West 116th Street is still known as Little Senegal, but doesn't feel at all like it once did. There are some West Africans that go to the Senegalese center a block away from Safari, but most of the restaurants have closed or moved, including Africa Kine, which ten years ago would have seemed unthinkable. It's building is covered in scaffolding, probably turning into trendy lofts for the people moving in and drastically changing this neighborhood. There is a lot of good writing out there documenting this change, if you are interested.
It is in this context that Safari opens, a bold move that has not gone unnoticed. As stated, it is the only place to get a taste of Somali food in New York City, so is worth a visit.
A scramble of Somali script covers one wall.
I have been here twice now, once alone, and once with a group of five. Both times I was treated like a VIP, the tall man in charge is constantly checking on things and making sure his customers are happy, a smile a constant feature of his face. The place runs a little slower than the New York standard, so make sure you set your internal clocks to African time before going. This kind of love takes time.
Up and down the east coast of Africa, the history of thriving trade throughout the Indian Ocean is evident with the spices and dishes of the subcontinent. A plate of the beef sambuusas ($8, below) is about the only regular starter they have, two fried triangles of beef and mint served with the ubiquitous bisbaas sauce. This meat is not quite as tasty as its Indian brother, but the garlic sauce is something you will come to love with every bite of your meal and is served with almost every dish.
I am always attracted to geography, so my first trip here alone could not find its way past a dish named for a city, the Mogadishu beef suqaar ($14, below). You can choose between rice and sabaaya, their name for Indian chapatti, but I seemed to be offered both and of course welcomed this. The extra sabaaya does show up as $2 on the final bill, but is the traditional accompaniment for stews like this and should not be overlooked.
The dish is also available in chicken form, the Kismaayo chicken suqaar ($14, below). Kismaayo is a port city even further south from Mogadishu, almost to the border with Kenya, near the mouth of the Jubba River. Here the spices are just a bit sharper on the bird which has been turned red, most likely from mitmita.
The first dish in the mains section of the menu is Hooyo Faduma's mango curry chicken ($16, below), a dish they seem to know will be popular with non-Somalis. We were all impressed by the pickled tastes here, with only a slight sweetness of fruit coming through the pureed mango sauce.

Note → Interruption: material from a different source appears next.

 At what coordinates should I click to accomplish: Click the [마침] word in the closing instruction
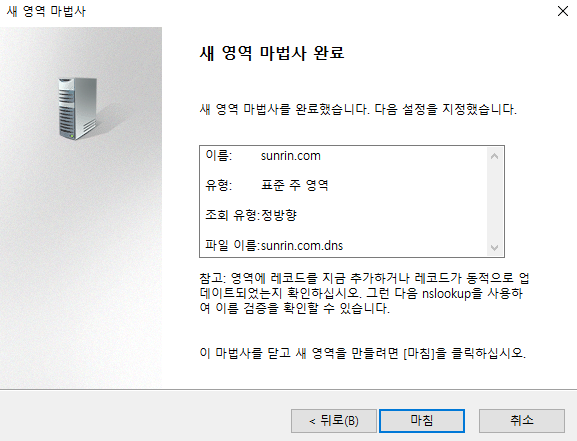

The busketti ($15, below) was ordered strictly for the chance to try whatever the "federation combo" was, which was promised to be served with the thin sliced flank steak. This combo seemed to be the vegetables in a creamy orange sauce underneath the steak, which can be mixed with the rice if desired, but otherwise not noteworthy unfortunately.

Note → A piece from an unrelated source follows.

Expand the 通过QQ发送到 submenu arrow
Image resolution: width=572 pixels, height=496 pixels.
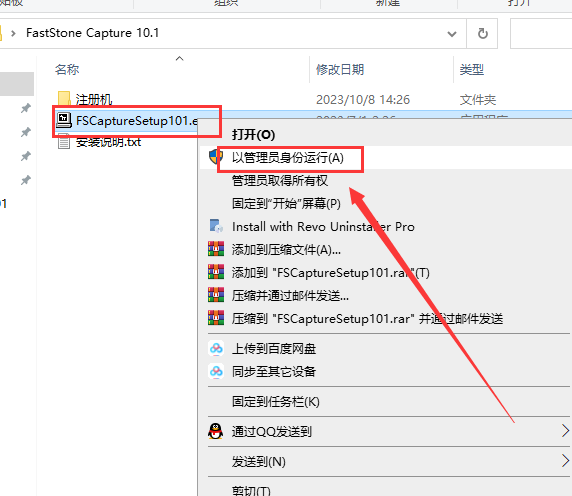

On my first trip here they had not prepared the hilib ari ($17, below), a roasted goat that takes many hours to prepare. It is worth the wait for lovers of goat though, the tender pieces and spices speaking as one voice on your tongue. The menu calls this the most popular Somali dish, speaking of the popularity of the animal back in the homeland, usually marinated and roasted for hours to create this powerful deliciousness.

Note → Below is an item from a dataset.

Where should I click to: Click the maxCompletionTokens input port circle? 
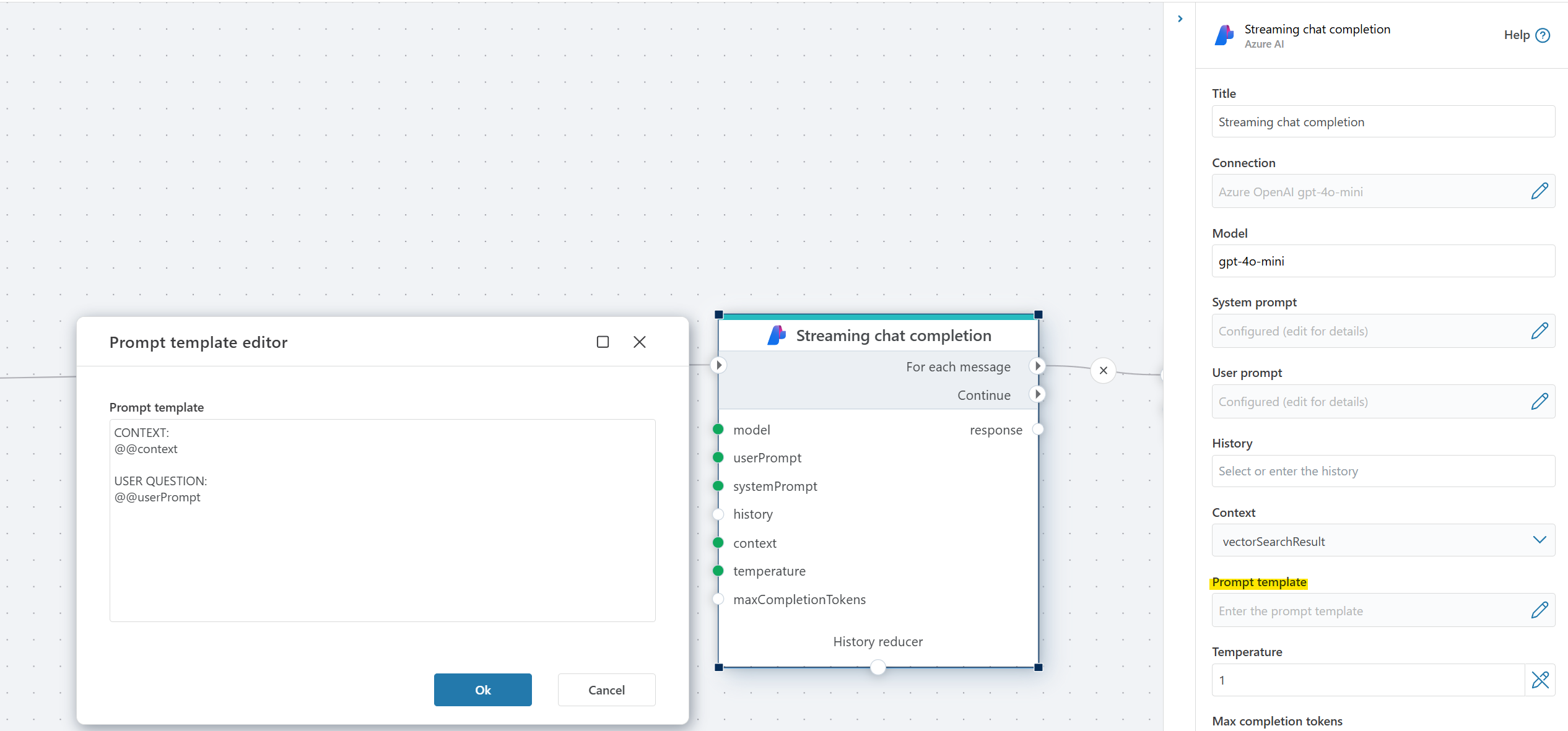(x=718, y=599)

It is no surprise that the sabaaya is used again for the taming of a sweet tooth. The malab iyo sabaaya ($6, below) is simple but tasty with sugar and honey, rolled tight for a dense bite.
I followed my second meal up here with a lunch visit to a Somali restaurant in Columbus, Ohio, a city that has seen a steady stream of Somali migration over the past decades. A section of the city has restaurants and services popping up for the people here, a change vastly different than the city of my youth. Here the rhythm of the meal seems more authentic, bananas and a small soup are brought out to each diner just as they are in Somalia, and the place is full of Somalis morning noon and night.
Along with those bananas, I only wish Safari would also serve canjeera, the bread similar to Ethiopian injera but less sour as it uses butter and milk. I also had the chance to try it in Columbus and really enjoyed the differences.